Kendati demikian, itu bukan berarti ia tak menghadapi masalah. Rahudman sadar putusan Mahkamah Konstitusi dua pekan lalu, yang melenyapkan ketentuan adanya izin presiden untuk memeriksa kepala daerah, bisa berimbas ke dirinya. Padahal, dari sisi waktu, bisa disebut ia masih lama menjabat wali kota, tiga tahun lagi. ”Karena itulah kami sedang menyiapkan langkah-langkah penanganan untuk menghadapi kasus ini,” kata Rahudman kepada Tempo setelah menghadiri upacara HUT TNI tersebut.

Kejaksaan Tinggi Sumatera Utara pada 2010 menetapkan pria berkumis lebat ini sebagai tersangka kasus korupsi Tunjangan Penghasilan Aparatur Pemerintahan Desa Tapanuli Selatan sebesar Rp 13,8 miliar pada 2004. Dari jumlah tersebut, Rahudman, yang saat itu menjabat sekretaris daerah, diduga menikmati Rp 1,5 miliar. Walau sudah belasan saksi diperiksa dalam perkara ini, penyidik tak kunjung memeriksa Rahudman. ”Pemeriksaannya masih terbentur proses pengurusan surat izin kepada presiden,” kata Kepala Kejaksaan Tinggi Sumatera Utara Noor Rachmad, Agustus lalu.

Perkara izin itulah yang kini jadi perbincangan hangat para aktivis korupsi dan sejumlah kepala daerah. Rabu dua pekan lalu, putusan penting diketuk Ketua Mahkamah Konstitusi Mahfud Md. Sembilan hakim konstitusi sepakat menghapus butir pertama dan kedua Pasal 36 Undang-Undang Nomor 32 Tahun 2004 tentang Pemerintahan Daerah, yang menyebutkan penyelidikan dan penyidikan terhadap kepala daerah atau wakilnya harus melalui izin tertulis dari presiden.

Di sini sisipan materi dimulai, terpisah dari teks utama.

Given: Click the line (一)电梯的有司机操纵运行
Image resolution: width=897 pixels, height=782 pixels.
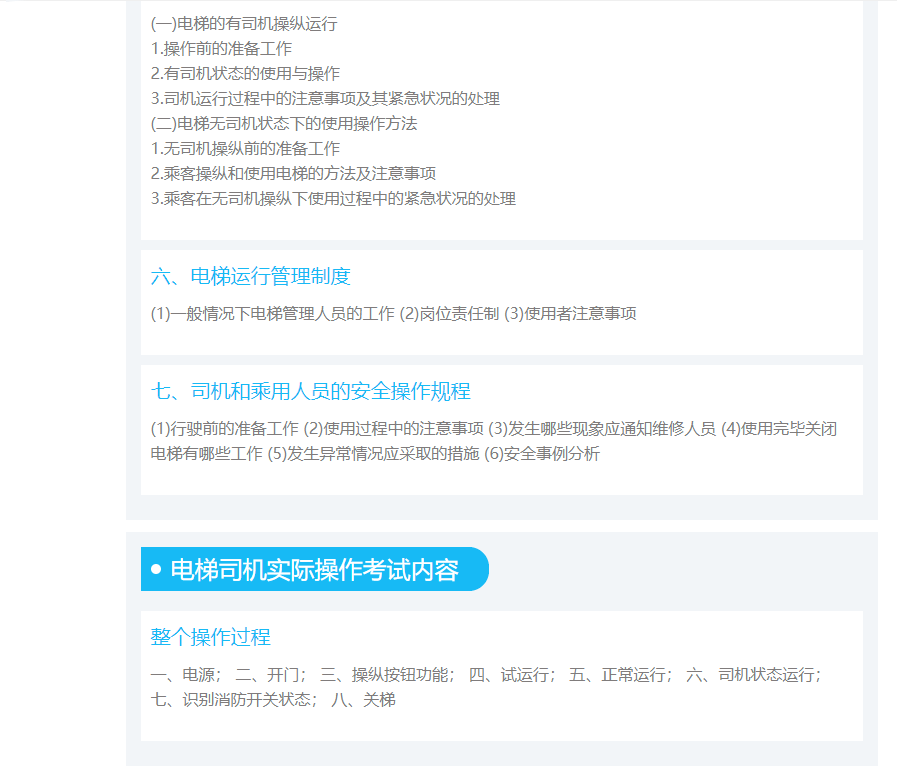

”Ini bertentangan dengan prinsip bahwa semua warga negara sama di depan hukum, yang tercantum dalam UUD 1945,” kata Mahfud kepada Tempo. Izin ini, kata Mahfud, tidak diperlukan, bahkan menghambat penyidikan. Menurut dia, keputusan memeriksa seorang tersangka cukup diambil dari penetapan internal penyidik. ”Kalau harus menunggu izin, bisa lama. Tersangka juga berpotensi menghilangkan barang bukti.”

Hakim mempertahankan salah satu butir yang menyatakan penahanan harus dengan izin tertulis dari presiden. Menurut Mahfud, presiden perlu mengetahui seorang kepala daerah akan ditahan agar bisa segera mengisi kekosongan jabatan. Di sini Mahkamah memberi batasan. Jika setelah 30 hari surat permohonan tak kunjung berbalas, kepala daerah bisa ditahan. ”Asumsinya, selama 30 hari itu presiden sudah tahu si kepala daerah akan ditahan,” ujarnya.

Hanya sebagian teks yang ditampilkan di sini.